Insecticidal activity and mode of action of novel nicotinoids synthesized by new acylpyridinium salt chemistry and directed lithiation

Novel acylpyridinium salt chemistry and directed lithiation methodology was developed to add for the first time substitutions directly to the phenylpyridine heterocyclic ring of nicotine. A variety of 3-(1-methylpyrrolidin-2-yl)-4-(alkyl, aromatic, heterocyclic and silanyl) and -N-alkyl pyridines were synthesized (compounds 1–9). In vial tests with the green peach aphid, Myzus persicae, compounds 1–4 were 1.1, 1.8, 2.3 and 1.9×, respectively, more active than nicotine and 64, 40, 31 and 38×, respectively, less active than acetamiprid.

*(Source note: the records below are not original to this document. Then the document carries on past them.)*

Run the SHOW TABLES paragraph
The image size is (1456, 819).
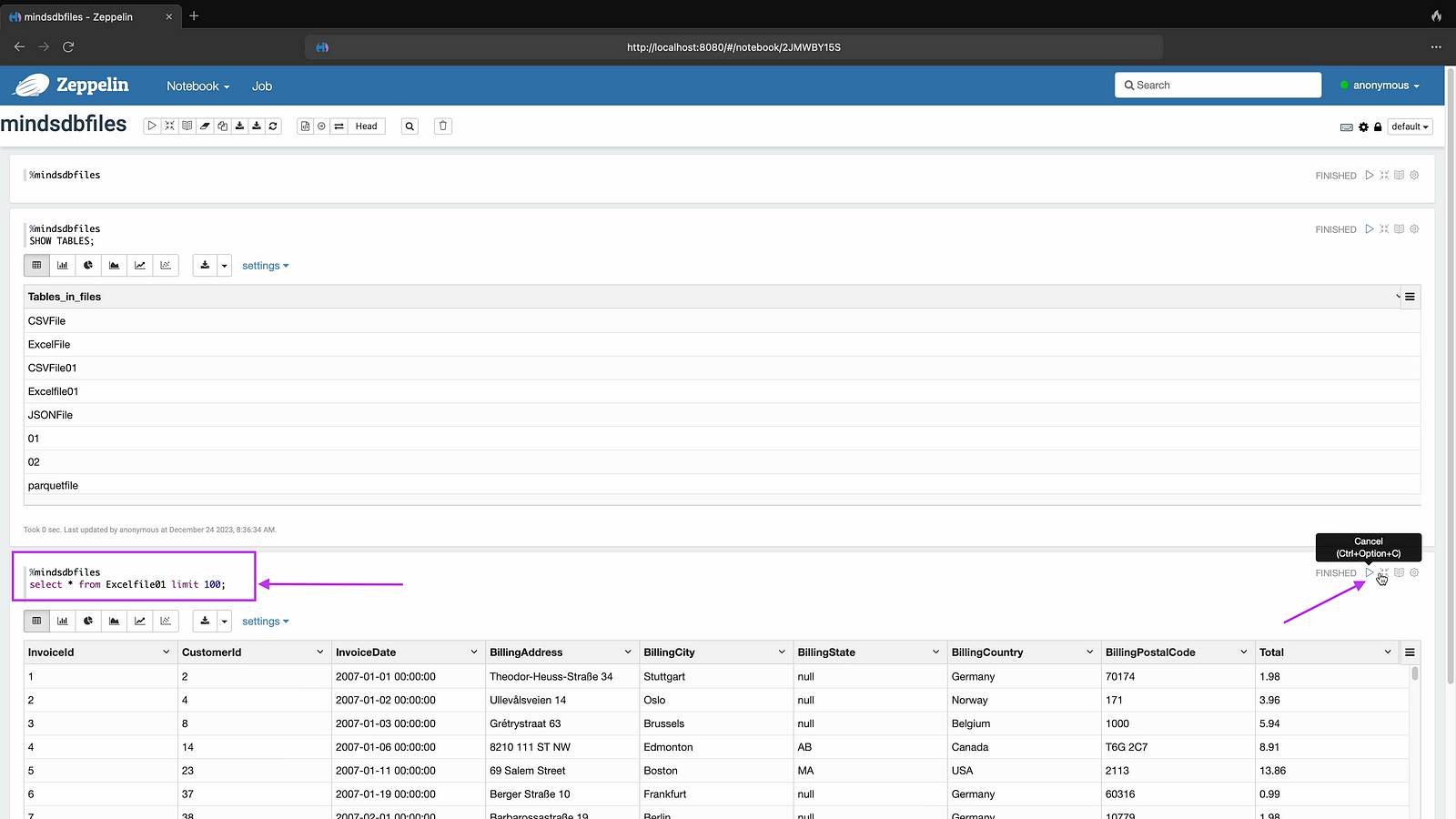[1369, 229]
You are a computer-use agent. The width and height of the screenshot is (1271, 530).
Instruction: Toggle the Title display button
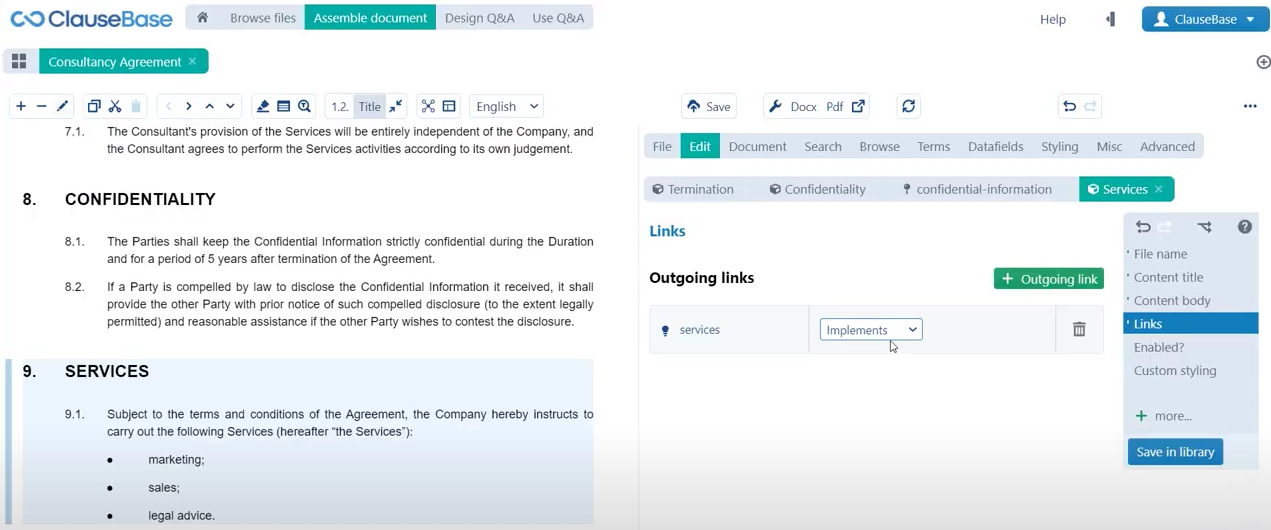(369, 106)
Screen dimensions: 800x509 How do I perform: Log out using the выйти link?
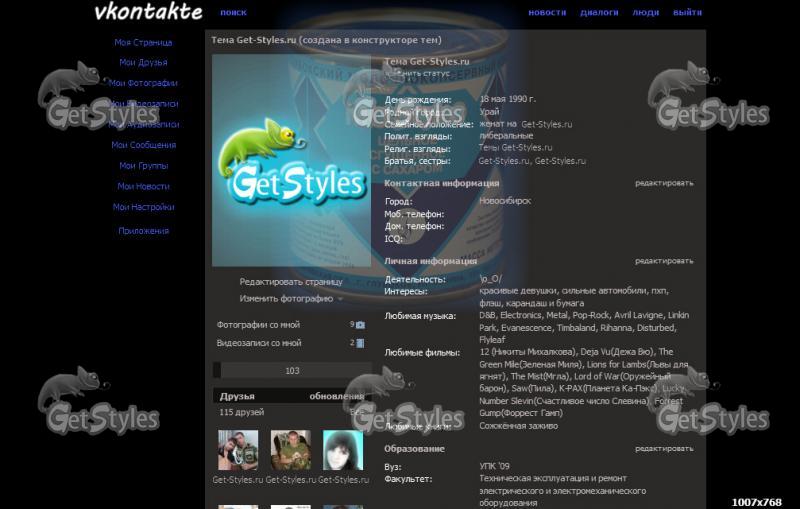coord(687,13)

Against the western flower thrips, Frankliniella occidentalis, 1–4 were 1.4, 2.1, 2.0 and 1.6×, respectively, more active than nicotine and 9, 6, 6 and 8×, respectively, less active than acetamiprid. For the cotton aphid, Aphis gossypii, the activity of 1–9 was similar to nicotine. Compounds 7 and 9 when incorporated into artificial diet produced low mortality for larvae of the beet armyworm, Spodoptera exigua, but were not active against the corn earworm, Helicoverpa zea. When 1–4 and 6–9 were injected into larvae of the beet armyworm, a variety of symptoms similar to acetamiprid were observed which included tremors, uncoordinated movement, diuresis, paralysis and death. In addition, imidacloprid-binding to membranes from the house fly head, Musca domestica, was inhibited by compounds 1–9, when using a concentration range of 1–100 μM. These studies demonstrate that our new chemistry enhances the insecticidal activity of nicotine with an apparent mode of action as an acetylcholine agonist.